ElCom mette in guardia da troppa dipendenza dall'elettricità estera

mp

5.11.2021 - 15:08

Il presidente dell'Elcom Werner Luginbuehl ha messo in guardia da troppa dipendenza dalle importazioni di energia elettrica dall'estero
Keystone

La Svizzera deve agire per migliorare il proprio approvvigionamento di elettricità. È quanto emerso oggi all'undicesimo Forum della Commissione federale dell'energia elettrica (ElCom) tenutosi presso il Centro culturale e dei congressi di Lucerna (KKL).

mp

5.11.2021 - 15:08

Il presidente dell'Elcom Werner Luginbühl ha messo in guardia da una strategia che si basi troppo sulle importazioni di energia dall'estero.

Quella di fare affidamento sempre più sull'import di elettricità, soprattutto in inverno, non è una buona strategia, ha dichiarato Luginbühl. Quest'ultimo ha sottolineato come dopo l'interruzione delle trattative per un accordo istituzionale con l'UE, la prospettiva di un'integrazione della Svizzera nel mercato elettrico europeo sia sempre più lontana.

La Confederazione – soprattutto durante la stagione invernale – dipende dall'energia importata da Germania e Francia, mentre in altri periodi la esporta, ha aggiunto il presidente dell'Elcom.

Un eventuale accordo elettrico con l'UE è sospeso dal 2018. Stando a un rapporto pubblicato di recente sulla sicurezza dell'approvvigionamento elettrico, nel peggiore dei casi la Svizzera potrebbe avere troppa poca elettricità a disposizione a partire dal 2025. A fine ottobre, il ministro dell'economia Guy Parmelin ha invitato le aziende a prepararsi a un'eventuale penuria in questo ambito.

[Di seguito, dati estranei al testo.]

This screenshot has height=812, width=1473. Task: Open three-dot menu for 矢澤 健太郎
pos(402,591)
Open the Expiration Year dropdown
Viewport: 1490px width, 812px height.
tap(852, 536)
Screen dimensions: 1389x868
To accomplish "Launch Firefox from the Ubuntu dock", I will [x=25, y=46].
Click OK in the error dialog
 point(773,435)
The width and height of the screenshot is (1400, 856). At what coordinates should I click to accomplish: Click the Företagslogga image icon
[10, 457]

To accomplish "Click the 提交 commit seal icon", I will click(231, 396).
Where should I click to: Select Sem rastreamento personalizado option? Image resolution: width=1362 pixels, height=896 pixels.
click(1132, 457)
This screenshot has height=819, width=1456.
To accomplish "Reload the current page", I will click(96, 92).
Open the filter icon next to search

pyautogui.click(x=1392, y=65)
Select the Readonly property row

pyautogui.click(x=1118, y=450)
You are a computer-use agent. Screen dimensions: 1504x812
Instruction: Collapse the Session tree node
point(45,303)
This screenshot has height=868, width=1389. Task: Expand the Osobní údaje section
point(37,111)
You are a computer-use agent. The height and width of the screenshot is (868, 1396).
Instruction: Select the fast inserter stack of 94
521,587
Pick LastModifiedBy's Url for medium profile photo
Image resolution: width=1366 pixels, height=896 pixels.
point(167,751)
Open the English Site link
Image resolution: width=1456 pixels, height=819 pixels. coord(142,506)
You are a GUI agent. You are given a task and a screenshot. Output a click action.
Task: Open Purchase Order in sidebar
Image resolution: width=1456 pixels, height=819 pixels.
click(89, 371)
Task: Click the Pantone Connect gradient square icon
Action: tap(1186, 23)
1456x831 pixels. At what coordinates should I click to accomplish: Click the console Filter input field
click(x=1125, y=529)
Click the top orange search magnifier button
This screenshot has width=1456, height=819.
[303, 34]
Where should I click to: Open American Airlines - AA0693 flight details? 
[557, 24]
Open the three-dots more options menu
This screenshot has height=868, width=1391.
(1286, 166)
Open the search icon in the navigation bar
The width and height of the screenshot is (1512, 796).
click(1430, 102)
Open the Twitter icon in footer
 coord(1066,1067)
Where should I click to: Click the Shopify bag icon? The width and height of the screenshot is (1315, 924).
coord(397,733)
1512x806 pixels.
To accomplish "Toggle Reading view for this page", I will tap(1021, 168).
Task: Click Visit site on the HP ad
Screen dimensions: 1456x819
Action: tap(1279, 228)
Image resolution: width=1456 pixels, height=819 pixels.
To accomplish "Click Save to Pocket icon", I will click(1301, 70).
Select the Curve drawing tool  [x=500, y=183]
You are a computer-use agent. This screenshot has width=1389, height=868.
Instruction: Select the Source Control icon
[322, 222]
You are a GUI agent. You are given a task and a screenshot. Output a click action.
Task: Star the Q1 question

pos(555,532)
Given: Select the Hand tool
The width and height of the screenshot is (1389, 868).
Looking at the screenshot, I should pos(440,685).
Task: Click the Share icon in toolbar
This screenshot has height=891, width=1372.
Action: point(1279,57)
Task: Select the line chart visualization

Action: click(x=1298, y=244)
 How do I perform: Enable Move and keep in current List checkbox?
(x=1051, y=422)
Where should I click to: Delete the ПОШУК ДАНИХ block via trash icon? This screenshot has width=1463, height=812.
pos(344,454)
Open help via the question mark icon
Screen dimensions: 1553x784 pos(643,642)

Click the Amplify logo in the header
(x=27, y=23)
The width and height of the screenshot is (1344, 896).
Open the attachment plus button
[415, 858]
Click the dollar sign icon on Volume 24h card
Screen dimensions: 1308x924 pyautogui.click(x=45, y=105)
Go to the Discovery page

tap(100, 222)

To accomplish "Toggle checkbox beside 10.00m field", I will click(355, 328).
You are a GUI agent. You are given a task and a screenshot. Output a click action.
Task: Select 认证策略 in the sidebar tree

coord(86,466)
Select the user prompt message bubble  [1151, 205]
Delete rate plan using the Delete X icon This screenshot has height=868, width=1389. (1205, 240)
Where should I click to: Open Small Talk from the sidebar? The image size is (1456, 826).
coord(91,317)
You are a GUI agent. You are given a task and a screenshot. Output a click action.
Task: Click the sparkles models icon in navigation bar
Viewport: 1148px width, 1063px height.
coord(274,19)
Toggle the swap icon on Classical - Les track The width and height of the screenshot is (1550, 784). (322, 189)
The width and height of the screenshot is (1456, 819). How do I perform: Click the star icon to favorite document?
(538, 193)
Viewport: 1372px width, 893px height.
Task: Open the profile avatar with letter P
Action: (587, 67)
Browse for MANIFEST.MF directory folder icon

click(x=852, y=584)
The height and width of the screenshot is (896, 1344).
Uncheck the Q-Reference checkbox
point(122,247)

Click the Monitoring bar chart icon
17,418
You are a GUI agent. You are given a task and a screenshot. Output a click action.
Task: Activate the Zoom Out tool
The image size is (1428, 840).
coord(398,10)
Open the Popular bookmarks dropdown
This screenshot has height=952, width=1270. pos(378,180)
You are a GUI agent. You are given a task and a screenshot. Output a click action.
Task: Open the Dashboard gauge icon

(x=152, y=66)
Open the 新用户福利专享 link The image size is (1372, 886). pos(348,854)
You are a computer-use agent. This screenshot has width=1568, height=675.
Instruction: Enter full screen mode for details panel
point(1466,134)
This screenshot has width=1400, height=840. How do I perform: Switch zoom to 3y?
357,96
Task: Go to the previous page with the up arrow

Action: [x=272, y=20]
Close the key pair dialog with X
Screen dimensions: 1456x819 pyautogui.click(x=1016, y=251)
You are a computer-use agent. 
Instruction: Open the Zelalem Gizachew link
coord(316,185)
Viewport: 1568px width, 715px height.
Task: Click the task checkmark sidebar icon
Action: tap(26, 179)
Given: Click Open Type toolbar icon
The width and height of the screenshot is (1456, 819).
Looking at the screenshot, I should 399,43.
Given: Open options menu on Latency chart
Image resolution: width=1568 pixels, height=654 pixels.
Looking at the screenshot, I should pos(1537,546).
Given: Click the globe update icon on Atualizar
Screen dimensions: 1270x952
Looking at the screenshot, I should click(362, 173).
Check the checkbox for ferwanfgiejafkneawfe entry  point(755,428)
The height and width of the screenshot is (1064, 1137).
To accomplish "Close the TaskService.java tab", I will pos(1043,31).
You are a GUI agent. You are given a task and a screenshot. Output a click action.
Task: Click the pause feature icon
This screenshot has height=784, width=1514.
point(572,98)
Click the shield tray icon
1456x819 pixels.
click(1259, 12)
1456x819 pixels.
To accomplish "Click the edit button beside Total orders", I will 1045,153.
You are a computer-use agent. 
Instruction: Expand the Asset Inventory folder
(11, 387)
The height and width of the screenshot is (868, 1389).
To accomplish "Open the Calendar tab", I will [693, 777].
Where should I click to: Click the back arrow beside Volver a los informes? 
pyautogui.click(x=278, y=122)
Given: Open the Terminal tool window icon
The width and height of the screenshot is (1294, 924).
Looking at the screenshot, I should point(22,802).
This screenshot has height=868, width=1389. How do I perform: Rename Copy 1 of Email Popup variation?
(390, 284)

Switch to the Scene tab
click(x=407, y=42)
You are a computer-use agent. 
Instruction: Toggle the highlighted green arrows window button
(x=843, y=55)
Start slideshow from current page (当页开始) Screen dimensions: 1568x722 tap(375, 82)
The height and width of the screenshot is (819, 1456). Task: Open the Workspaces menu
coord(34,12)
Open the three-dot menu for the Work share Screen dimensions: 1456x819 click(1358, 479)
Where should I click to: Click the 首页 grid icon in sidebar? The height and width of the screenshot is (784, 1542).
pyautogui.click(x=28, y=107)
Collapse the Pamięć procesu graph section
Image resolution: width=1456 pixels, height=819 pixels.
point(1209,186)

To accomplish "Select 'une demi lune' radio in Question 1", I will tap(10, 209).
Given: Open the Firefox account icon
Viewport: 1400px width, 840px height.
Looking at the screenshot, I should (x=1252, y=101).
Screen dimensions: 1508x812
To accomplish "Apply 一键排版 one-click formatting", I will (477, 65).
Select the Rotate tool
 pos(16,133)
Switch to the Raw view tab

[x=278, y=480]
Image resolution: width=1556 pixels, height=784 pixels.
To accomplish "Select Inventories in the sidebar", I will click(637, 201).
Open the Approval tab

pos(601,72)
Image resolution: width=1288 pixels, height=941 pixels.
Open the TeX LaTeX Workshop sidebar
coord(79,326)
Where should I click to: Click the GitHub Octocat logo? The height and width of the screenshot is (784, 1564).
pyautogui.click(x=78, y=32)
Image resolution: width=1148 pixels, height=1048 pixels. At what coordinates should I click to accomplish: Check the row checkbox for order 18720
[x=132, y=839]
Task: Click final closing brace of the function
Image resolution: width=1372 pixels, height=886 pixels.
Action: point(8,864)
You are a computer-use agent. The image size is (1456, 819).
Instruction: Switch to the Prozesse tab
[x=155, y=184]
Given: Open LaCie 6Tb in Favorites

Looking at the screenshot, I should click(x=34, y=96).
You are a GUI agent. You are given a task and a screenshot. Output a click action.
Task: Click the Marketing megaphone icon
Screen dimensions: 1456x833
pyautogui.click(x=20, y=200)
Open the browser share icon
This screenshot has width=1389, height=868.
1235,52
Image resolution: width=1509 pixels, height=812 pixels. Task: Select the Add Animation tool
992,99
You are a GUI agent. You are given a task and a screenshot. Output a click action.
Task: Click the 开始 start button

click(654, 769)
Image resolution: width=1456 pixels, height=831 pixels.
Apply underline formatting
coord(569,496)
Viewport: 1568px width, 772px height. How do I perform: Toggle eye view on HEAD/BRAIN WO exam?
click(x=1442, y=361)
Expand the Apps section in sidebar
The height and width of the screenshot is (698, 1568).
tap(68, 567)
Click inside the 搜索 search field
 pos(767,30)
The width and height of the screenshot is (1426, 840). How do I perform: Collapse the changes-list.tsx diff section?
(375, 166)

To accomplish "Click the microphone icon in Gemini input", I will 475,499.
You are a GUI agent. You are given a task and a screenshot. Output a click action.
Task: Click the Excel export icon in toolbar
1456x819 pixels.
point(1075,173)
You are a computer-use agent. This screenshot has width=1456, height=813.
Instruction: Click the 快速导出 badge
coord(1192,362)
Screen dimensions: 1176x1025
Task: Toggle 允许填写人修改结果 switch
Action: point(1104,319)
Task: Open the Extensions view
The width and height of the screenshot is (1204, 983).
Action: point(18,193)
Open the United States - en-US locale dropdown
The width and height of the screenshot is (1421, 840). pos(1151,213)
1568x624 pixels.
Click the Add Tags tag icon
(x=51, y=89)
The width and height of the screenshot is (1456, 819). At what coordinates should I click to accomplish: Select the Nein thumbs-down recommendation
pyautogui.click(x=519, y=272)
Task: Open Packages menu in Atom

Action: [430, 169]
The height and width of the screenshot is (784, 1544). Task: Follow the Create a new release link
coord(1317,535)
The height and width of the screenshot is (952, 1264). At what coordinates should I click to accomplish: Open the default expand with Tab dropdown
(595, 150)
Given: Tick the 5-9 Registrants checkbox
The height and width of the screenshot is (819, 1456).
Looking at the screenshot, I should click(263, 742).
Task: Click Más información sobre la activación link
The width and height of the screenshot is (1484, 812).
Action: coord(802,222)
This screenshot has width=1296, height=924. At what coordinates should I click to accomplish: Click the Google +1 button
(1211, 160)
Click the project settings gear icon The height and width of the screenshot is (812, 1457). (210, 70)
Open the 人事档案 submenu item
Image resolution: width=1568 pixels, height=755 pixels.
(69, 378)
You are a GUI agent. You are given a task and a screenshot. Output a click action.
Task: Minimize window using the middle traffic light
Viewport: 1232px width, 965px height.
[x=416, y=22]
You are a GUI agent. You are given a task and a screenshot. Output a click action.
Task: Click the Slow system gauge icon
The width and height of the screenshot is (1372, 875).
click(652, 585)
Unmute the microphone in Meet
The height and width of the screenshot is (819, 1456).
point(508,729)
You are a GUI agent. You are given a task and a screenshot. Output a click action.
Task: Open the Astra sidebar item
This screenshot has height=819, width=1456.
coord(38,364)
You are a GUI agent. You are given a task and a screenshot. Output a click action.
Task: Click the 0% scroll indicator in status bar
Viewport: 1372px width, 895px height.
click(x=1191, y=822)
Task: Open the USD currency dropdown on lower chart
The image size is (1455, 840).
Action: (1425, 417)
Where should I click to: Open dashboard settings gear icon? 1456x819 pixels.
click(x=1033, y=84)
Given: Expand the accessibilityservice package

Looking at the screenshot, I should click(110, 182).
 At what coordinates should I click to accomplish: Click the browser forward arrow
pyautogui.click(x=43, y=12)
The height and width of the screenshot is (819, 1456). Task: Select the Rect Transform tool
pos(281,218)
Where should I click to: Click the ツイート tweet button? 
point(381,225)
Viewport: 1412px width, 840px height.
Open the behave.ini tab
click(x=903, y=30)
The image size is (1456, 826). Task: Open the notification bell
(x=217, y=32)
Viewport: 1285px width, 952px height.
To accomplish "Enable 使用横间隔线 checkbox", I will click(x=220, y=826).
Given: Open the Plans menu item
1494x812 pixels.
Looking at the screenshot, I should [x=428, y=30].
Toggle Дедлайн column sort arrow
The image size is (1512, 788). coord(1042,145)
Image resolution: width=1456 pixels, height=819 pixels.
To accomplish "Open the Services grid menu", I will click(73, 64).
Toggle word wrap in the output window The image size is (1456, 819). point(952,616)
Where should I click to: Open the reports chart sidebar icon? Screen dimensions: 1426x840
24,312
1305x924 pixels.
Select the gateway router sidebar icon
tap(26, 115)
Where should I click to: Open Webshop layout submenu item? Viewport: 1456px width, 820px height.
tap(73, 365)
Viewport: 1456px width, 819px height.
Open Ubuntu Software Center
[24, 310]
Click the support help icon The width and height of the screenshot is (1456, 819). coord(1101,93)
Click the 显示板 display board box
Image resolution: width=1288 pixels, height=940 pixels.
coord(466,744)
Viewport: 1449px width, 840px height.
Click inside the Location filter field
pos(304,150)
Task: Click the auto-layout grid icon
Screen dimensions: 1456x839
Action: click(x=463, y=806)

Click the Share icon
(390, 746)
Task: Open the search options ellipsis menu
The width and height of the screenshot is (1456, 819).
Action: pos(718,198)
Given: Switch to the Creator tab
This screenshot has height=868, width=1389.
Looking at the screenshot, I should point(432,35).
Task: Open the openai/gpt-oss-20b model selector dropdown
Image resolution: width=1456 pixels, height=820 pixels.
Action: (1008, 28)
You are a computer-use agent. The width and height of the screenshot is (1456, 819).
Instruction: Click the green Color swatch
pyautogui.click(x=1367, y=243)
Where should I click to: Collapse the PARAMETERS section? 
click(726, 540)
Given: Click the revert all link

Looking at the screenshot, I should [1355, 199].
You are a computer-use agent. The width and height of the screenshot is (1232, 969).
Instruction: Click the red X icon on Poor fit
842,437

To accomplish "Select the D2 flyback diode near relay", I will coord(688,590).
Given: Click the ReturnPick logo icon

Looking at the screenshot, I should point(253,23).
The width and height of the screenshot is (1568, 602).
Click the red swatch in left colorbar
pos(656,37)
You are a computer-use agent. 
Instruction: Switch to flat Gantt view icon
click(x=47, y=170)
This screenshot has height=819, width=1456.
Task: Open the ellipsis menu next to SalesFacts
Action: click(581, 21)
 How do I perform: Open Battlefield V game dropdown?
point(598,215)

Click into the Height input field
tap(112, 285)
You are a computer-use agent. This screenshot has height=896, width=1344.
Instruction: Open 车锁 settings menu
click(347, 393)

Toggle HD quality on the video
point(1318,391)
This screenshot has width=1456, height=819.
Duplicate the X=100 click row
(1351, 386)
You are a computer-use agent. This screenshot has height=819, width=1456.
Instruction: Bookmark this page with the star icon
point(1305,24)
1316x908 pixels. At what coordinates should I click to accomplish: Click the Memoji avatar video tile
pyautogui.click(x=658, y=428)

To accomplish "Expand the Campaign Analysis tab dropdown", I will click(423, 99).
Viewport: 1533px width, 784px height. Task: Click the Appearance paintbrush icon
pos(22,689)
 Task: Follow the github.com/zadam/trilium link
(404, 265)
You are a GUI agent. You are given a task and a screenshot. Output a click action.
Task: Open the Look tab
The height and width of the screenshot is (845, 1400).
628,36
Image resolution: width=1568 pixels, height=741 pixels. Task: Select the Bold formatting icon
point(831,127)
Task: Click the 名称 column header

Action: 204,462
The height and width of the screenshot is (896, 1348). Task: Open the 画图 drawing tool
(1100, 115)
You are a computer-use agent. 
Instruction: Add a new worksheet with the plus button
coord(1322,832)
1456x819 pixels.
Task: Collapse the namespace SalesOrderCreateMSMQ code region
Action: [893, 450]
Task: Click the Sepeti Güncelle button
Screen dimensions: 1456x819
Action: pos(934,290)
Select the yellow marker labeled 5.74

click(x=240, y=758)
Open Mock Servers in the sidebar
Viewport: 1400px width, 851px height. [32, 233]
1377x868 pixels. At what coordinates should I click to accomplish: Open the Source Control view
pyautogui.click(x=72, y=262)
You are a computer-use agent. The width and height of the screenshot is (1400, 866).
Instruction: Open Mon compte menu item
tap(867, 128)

Nel contempo è in atto la svolta energetica, vale a dire che la produzione di energia da fonti rinnovabili dovrà garantire la sicurezza dell'approvvigionamento elettrico nel nostro Paese. La Svizzera deve affrontare grandi sfide in questo contesto, ha rilevato ancora Luginbühl.

Cessato allarme per l'inverno

Dal canto suo il direttore dell'Ufficio federale dell'energia (UFE), Benoît Revaz, ha dichiarato che le importazioni di energia dall'estero dopo l'uscita dal nucleare potrebbero aumentare, fino a quando non saranno a disposizione abbastanza energie rinnovabili per soddisfare la domanda. Il direttore dell'UFE ha quindi sottolineato l'importanza di avere obiettivi vincolanti per la costruzione di centrali idroelettriche e di altre energie rinnovabili, nonché di continuare a promuovere queste tecnologie.

In Svizzera, dopo lo spegnimento dell'impianto nucleare di Mühleberg (BE) alla fine del 2019 rimangono ancora in esercizio quattro centrali. Revaz ha aggiunto che non ci sono limiti legali riguardanti la loro durata: possono funzionare finché sono sicure. Ma non se ne possono costruire di nuove. L'energia nucleare rappresenta attualmente più di un terzo della produzione di elettricità in Svizzera.

L'Elcom ha invece annunciato un cessato allarme per quanto riguarda l'imminente inverno. Nonostante gli elevati prezzi dell'elettricità i serbatoi vengono riempiti, come capita abitualmente in questo periodo e durante la stagione invernale probabilmente anche tutte le centrali nucleari saranno in funzione, hanno affermato le autorità presenti oggi a Lucerna.

A livello internazionale si sta andando in una «cattiva» direzione, ma l'inverno 2021/2022 non dovrebbe essere ancora drammatico. Gli attuali prezzi elevati dell'elettricità sono una conseguenza delle alte tariffe del gas, ma non dovrebbero avere alcuna influenza diretta sulla sicurezza dell'approvvigionamento, ha indicato una portavoce all'agenzia finanziaria AWP a margine dell'evento.

Annullato lo scorso anno

Dopo che l'anno scorso il Forum ElCom era stato annullato a causa della pandemia di coronavirus, oggi circa 300 persone hanno potuto nuovamente assistere a tutta una serie presentazioni di esperti del mondo politico, energetico e scientifico e discutere del futuro dell'energia elettrica Svizzera.